What is The Difference Between Cobra And PostScript, Programming Languages
Cobra is a Compiled Programming Language, while PostScript is an Interpreted Programming Language
What are Compiled Programming Languages
A compiled language is a programming language whose implementations are typically compilers (translators that generate machine code from source code), and not interpreters (step-by-step executors of source code, where no pre-runtime translation takes place). (Wikipedia)
What are Interpreted Programming Languages
An interpreted language is a programming language for which most of its implementations execute instructions directly, without previously compiling a program into machine-language instructions. The interpreter executes the program directly, translating each statement into a sequence of one or more subroutines already compiled into machine code. (Wikipedia)

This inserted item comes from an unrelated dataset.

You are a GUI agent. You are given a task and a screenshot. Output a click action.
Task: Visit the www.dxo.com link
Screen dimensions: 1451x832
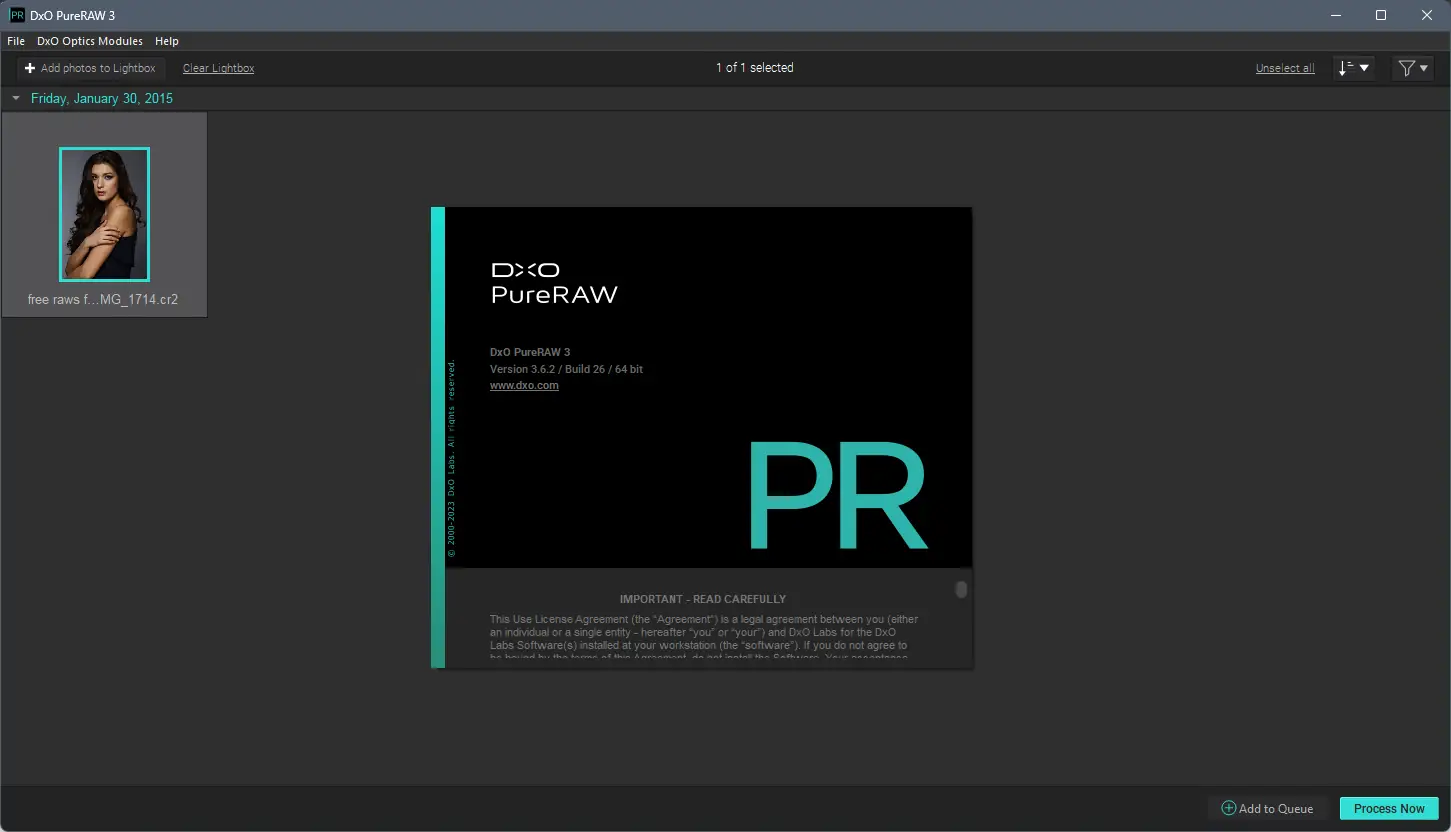click(524, 385)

While Cobra is a Compiled Programming Language, and PostScript is an Interpreted Programming Language
Let us now look at the difference between the two:
What is Cobra Programming Language – A brief synopsis
It is an object-oriented programming language that runs on .NET and Mono frameworks. Chuck Esterbrook developed it. Its design is influenced by languages like Python and C#. It supports static and dynamic typing and is suited for unit tests. Today, it is an open source project.
What is PostScript Programming Language – A brief synopsis
It is used in the desktop publishing field and is known as a page description language. It is a dynamically typed stack-based programming language developed by John Warnock, an American computer scientist and Charles Geschke, a notable figure in the field of computer science. These developers went on to found the very well-known company, Adobe Systems.